Ses bottes battaient en toute hâte le marbre des dédales du palais faisant remonter les vibrations jusque sous les glaces de la grande galerie. Sa cape argenté claquait nerveusement dans son dos, l'obligeant à moduler son allure pour ne pas paraître trop pressé. Seulement il ne pouvait pas s'empêcher de sentir accélérer son cœur à mesure qu'il se rapprochait des jardins où Anne l'avait poliment convié à une marche afin de le remercier pour sa présence réconfortante et son aide précieuse en toute circonstance.
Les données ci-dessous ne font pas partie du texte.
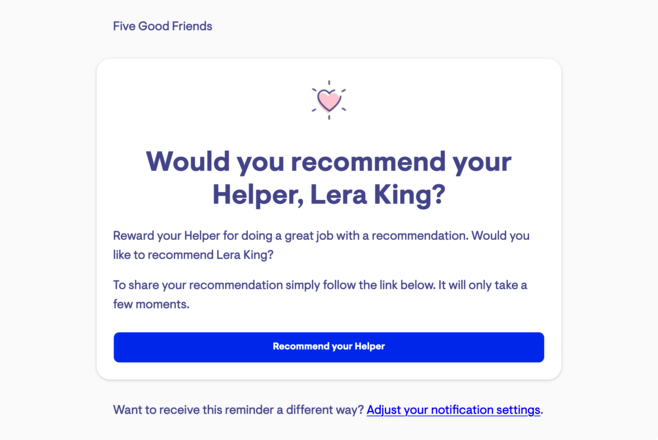Click the 'few moments.' text line
658x440 pixels.
point(151,304)
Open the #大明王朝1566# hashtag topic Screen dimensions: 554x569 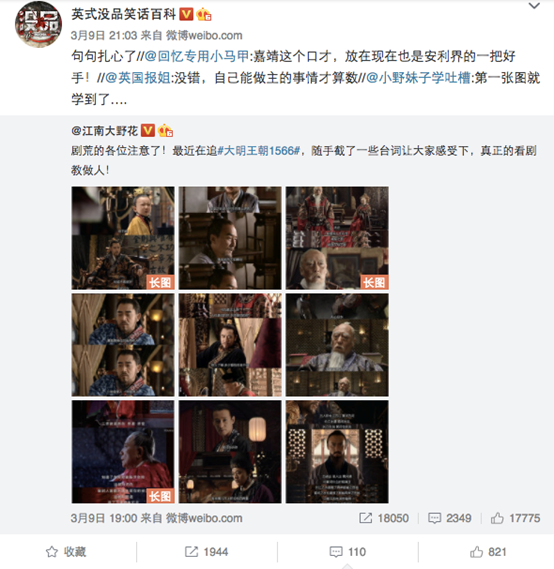click(x=259, y=151)
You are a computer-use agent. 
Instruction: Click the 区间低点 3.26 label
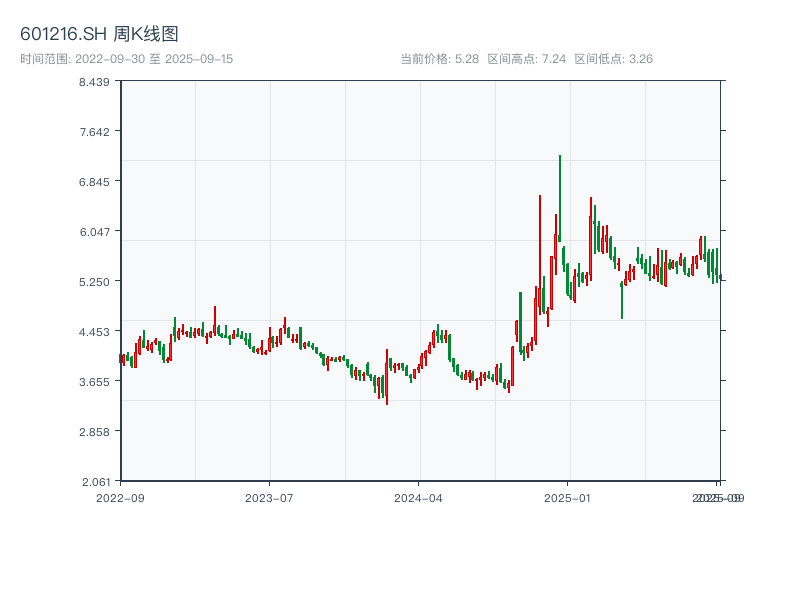click(613, 59)
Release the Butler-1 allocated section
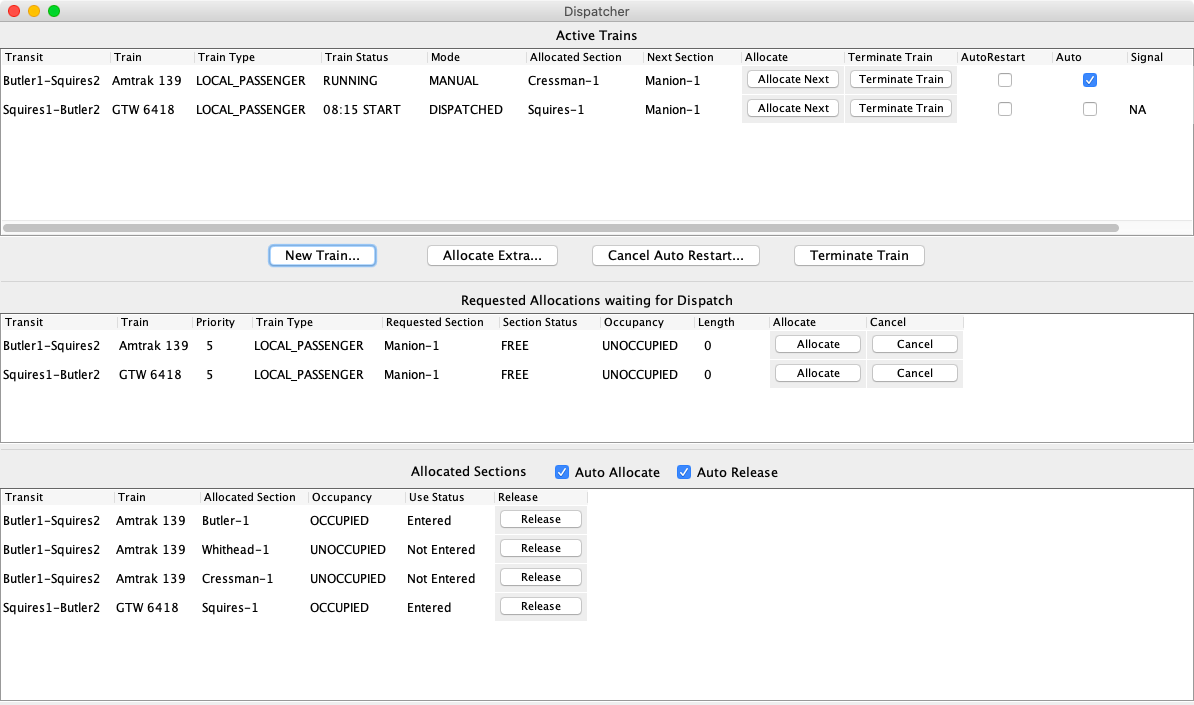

Car malgré toutes les bonnes intentions de Madame Bonacieux et les bienfaits de ses agissements elle se sentait trahie. Une distance courtoise l'empêchait de trop souffrir à nouveau. Elle savait que son ego était tout autant fragile auprès ses dames que son pouvoir était limité auprès du Roi. Sa seule influence se réduisait à celle d'être mère et elle savait combien celle-ci était fragile. C'est pourquoi, lorsqu'elle avait cru perdre son enfant, seul Rochefort s'était montré assez digne de confiance. Il lui avait apporté assistance, réconfort et protection. Il exerçait une présence à la fois discrète et appuyée, ce qui lui donnait un sentiment de sécurité nouveau. Elle savait aussi apprécier toute l'étendue de son dévouement, devinant son affection particulière quand lui luttait pour étouffer son adoration.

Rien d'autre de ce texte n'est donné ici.